London-bred and used to British insularity, fluent enough in Farsi to pass as a native unadulterated by Western contact, the grandson of an ayatollah and son of an Iranian diplomat, New Yorker contributor Majd confesses to a frisson of nationalistic pride after the Iranian revolution of 1979, when the nation captured international headlines and for once became recognizable, even as it “ushered in an era of successful but much-feared Islamic fundamentalism.” It is no small thing, he suggests, that in 30 years Iran has risen from backwater, tinhorn dictatorship to public enemy No. 1. Regardless of their politics, Iranians around the world take a not-so-secret pride in stymieing the efforts of the world’s self-proclaimed sole superpower, and other Muslims, think well of the Islamic Republic precisely because, by their lights, it stands up for them against American expansionist designs.

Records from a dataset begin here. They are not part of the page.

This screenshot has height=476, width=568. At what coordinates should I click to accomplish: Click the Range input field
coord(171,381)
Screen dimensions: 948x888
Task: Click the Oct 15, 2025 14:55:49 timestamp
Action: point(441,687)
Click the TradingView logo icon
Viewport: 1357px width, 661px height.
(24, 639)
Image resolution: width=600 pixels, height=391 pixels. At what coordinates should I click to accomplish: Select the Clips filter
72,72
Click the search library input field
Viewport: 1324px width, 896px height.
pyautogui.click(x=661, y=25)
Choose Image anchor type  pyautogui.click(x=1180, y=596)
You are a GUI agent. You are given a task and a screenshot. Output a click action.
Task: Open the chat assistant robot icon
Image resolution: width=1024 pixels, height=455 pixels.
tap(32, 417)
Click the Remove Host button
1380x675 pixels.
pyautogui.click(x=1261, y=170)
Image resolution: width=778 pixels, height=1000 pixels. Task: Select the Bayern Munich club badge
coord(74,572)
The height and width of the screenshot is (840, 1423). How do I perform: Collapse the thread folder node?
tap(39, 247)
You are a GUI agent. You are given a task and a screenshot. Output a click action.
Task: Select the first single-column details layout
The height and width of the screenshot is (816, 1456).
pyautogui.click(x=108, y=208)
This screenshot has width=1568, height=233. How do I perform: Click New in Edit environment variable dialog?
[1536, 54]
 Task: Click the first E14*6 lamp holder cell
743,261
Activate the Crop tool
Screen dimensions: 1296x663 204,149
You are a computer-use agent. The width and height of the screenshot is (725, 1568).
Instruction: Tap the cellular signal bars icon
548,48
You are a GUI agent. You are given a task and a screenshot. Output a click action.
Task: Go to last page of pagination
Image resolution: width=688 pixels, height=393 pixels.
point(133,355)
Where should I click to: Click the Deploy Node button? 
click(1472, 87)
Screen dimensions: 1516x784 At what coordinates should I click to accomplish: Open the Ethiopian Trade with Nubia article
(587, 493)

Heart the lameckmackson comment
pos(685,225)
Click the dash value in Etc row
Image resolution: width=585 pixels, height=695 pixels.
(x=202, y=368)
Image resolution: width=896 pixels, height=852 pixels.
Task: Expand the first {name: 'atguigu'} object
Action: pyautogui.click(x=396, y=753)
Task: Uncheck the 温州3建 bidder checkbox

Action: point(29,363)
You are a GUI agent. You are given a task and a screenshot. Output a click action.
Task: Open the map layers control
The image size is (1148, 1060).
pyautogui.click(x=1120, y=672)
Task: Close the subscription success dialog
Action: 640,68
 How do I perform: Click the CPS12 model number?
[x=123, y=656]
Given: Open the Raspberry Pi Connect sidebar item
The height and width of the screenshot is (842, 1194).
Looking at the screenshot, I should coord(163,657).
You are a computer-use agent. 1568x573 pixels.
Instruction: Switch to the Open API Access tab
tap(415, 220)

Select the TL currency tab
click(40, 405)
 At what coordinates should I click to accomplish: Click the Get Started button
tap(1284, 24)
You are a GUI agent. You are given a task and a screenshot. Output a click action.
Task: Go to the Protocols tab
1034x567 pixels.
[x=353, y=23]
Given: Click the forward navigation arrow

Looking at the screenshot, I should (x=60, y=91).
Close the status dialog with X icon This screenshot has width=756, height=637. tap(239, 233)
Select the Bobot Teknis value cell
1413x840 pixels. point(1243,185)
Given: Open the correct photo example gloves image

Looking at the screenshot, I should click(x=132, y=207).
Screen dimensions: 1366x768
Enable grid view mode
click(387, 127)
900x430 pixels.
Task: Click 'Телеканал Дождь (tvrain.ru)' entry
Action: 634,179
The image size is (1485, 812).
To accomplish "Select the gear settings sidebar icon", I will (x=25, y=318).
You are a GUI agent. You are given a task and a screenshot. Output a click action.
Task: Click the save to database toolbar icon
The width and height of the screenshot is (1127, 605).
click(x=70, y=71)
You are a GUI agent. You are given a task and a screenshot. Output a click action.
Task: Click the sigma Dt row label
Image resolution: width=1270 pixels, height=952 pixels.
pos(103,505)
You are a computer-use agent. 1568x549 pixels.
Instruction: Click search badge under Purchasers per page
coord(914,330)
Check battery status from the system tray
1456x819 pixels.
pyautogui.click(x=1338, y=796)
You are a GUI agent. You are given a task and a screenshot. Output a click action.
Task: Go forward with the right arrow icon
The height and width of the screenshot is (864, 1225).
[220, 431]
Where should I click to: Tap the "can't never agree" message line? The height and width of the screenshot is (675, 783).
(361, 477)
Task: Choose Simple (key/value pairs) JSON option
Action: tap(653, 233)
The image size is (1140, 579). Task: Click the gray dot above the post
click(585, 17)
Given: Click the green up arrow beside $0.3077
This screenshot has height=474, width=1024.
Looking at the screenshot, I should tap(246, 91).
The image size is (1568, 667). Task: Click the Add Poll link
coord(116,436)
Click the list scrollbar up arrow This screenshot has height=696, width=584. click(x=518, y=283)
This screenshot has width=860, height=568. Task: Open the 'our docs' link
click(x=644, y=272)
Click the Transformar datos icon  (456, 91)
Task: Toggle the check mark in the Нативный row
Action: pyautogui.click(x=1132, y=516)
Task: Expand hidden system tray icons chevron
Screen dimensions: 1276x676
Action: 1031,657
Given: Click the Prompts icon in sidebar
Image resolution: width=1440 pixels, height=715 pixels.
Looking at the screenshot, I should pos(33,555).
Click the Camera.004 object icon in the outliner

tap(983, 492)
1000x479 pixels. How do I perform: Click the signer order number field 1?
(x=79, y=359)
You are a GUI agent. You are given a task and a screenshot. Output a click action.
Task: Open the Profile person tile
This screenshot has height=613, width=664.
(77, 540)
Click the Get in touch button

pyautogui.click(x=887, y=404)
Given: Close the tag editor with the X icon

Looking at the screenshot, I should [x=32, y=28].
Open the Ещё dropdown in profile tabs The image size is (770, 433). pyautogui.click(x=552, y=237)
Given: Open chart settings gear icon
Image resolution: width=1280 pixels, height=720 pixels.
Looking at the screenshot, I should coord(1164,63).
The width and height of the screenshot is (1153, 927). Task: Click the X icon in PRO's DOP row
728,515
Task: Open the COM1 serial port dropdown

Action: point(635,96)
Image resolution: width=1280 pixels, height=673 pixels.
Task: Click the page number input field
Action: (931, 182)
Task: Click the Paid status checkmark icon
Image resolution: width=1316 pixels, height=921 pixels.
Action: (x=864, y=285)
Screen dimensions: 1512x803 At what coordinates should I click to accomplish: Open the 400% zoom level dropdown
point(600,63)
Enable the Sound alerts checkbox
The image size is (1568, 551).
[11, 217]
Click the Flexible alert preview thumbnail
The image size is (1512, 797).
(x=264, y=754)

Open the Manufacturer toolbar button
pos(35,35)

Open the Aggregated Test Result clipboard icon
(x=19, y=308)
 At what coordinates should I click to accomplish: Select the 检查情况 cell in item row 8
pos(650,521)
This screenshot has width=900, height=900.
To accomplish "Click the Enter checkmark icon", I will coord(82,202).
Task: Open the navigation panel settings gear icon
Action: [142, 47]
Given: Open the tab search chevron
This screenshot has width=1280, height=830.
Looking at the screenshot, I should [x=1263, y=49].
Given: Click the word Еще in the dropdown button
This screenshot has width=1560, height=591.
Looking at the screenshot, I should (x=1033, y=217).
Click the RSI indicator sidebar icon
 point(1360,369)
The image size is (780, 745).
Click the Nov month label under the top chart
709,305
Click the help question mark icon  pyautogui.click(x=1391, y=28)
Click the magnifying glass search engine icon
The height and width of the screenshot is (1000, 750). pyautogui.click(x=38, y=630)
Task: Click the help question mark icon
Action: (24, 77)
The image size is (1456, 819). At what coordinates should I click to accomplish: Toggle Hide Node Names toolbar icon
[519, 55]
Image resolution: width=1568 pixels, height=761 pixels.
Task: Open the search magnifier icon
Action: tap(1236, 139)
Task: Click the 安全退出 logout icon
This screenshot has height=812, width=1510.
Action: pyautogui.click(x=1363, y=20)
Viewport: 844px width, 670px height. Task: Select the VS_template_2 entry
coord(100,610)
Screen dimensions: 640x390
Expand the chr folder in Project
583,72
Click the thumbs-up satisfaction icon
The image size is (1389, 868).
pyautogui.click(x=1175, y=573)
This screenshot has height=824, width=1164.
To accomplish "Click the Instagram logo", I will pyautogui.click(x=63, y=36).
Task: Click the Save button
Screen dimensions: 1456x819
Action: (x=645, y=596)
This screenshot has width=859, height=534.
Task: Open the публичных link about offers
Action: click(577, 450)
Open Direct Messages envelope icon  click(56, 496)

President and international bad guy Mahmoud Ahmadinejad deserves much credit for this; though a Holocaust denier and of nutty affect, he offers Muslims “hope that they could guide their own destiny wherever they were.” Adds Majd, perhaps unhelpfully, most Muslims don’t know from the Holocaust, “and men like Ahmadinejad know it.” On another note, Iranians were famed for a couple of things before the radical-fundamentalist era, and in truth they “spend an awful lot of time pondering carpets and virtually no time thinking about cats.” Do Westerners have anything to fear from Iran? Probably not from Ahmadinejad, who lacks religious credentials but outmaneuvered the theocrats with his belief that the messiah is just around the corner—a view that many American politicians hold as well.
A useful addition to the literature surrounding a suddenly influential nation.